Eye For Film >> Movies >> Branded To Kill (1967) Film Review
Ultra cool Japanese noir mixes with Sixiest surrealism to make this one of the hippest, trippiest, hitman movies you're likely to see this year.
Jo Shishido plays Hanada, "No. 3 Killer" in the rankings of best professional assassins in the Japanese underworld. He's aiming for the top, but no one knows who the mysterious No 1 is. A consummate, cold professional when he's on the job, his domestic life, for what it is, is less controlled. It seems to revolve around his doing nothing or obsessively smelling rice cooking, which acts as a pseudo-psychotic aphrodisiac leading to violent sex with his wife, Mami (Mariko Ogawa). All accompanied by achingly cool jazz tracks.
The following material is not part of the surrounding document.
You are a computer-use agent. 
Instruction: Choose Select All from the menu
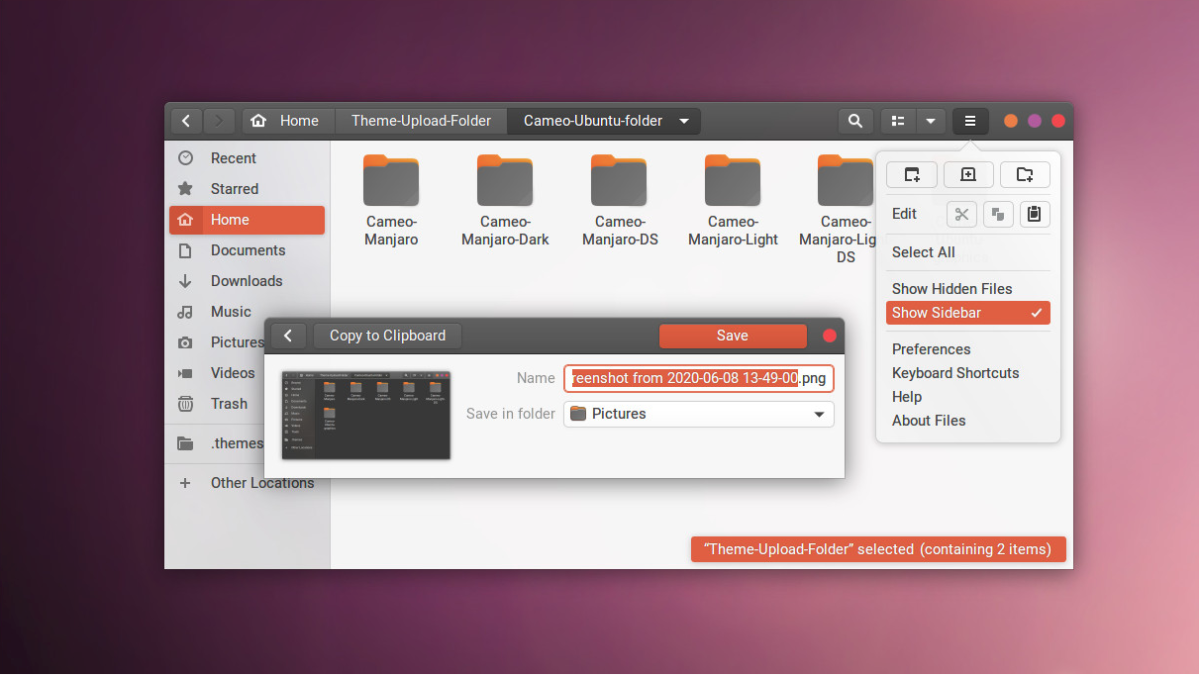coord(923,252)
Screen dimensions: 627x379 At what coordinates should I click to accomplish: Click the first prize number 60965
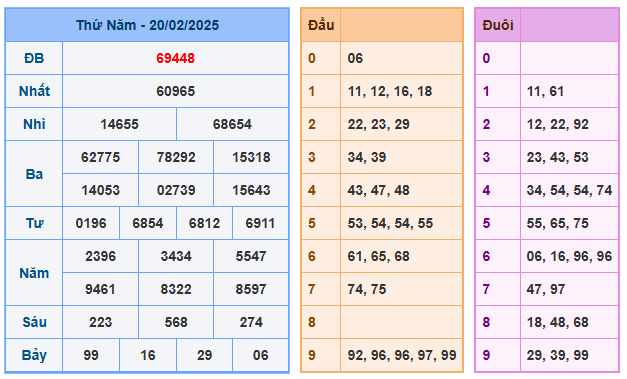175,91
However, when he hooks up with the sultry, suicidal and dead-eyed Misako (Annu Mari) his life begins to unravel. When the hit she commissions him for goes wrong he ends up killing an innocent stranger, a total travesty in his profession. From then on he'll never make No. 1 and the other hitmen will hunt him down. Soon the jazz has gone, Hanada's feeling the pressure and things take a turn for the worse, and the slightly absurd.
Jo Shishido turns in a sterling no-holds-barred performance throughout. He's extremely watchable whether he's carrying out a hit, being flummoxed by the women in his life or damn near losing his sanity as dark forces move in around him. Still, this is a strangely beguiling mixed bag of tricks that very much belongs to its director, Seijun Suzuki, who went on to helm last year's Princess Raccoon.
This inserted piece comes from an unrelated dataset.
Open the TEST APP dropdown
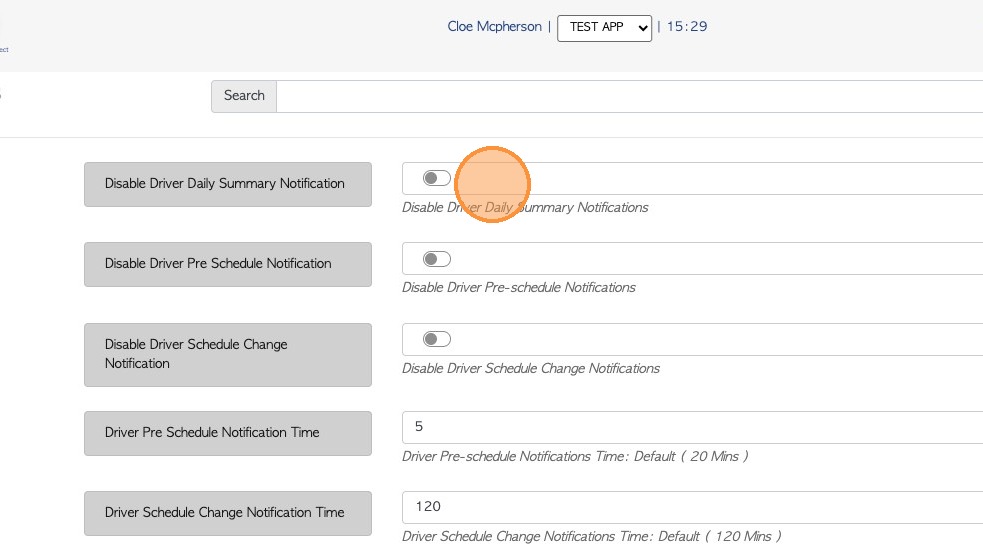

Suzuki was a prolific filmmaker in the Sixties and he it seems he's thrown much of his learning and leanings onto the screen with Branded To Kill. Practically every shot is an artistically framed gem. Not only can Suzuki set them up well, he constantly experiments with his cameras, too. We get points of view from the killer, the victim, in silhouette, on cars, in cars, under cars, through mirrors, through gun sights, through film within the film, his inventive list goes on. It is a credit to his skill that he was achieving such artistic and technical virtuosity way back in 1967. Moreover, his grasp of stark noirish lighting only adds to how fantastic the film is to look at.
There are some terrific action sequences as well - such as Hanada's storming of a harbour tower - and some inventive, well-staged hits. Hanada's sharp suited, efficient style has clearly influenced many a western film since; one hit is unmistakably paid homage to in Ghost Dog: Way of the Samurai.
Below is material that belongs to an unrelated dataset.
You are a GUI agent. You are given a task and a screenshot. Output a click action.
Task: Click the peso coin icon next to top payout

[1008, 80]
The editing is left effective, at times leaving continuity a little lacking, but it ultimately fits in perfectly well with Suzuki's more surrealist episodes. Ah yes, the surrealism. For every sequence that appears to drive the semblance of plot forward, there's one of opaque meaning, weighted down with psycho-sexual and subversive symbology. A butterfly alighting on Hanada's gun barrel causes his shot to hit an innocent passer-by; Misako's walls are plastered with butterflies and she's obsessed with dead birds; crudely animated rain falls on Hanada; the sex is bestial; a climax alone in a boxing ring; who is No. 1?
Sounds like The Prisoner, which is one way into the film, reading it as an extremely stylised Sixties take on the loner repressed by the societal control surrounding him, venting the animal passions within him. Considering the era in which Suzuki made this certain regions do stand up for such interpretations, especially the nameless No. 1's sonorous voice eventually grinding Hanada down. But with four script writers at work, Suzuki's frying up much more here.
With the deliberately perplexing style, graphic violence, nudity and, at times, disturbing sex scenes, Suzuki was braving his Japanese Sixties boundaries as much as possible and he carries it off with great aplomb, if that's your bag, man. It all makes for an intriguing film that entertains and frustrates in equal measure but that will definitely satisfying those with a more esoteric thirst.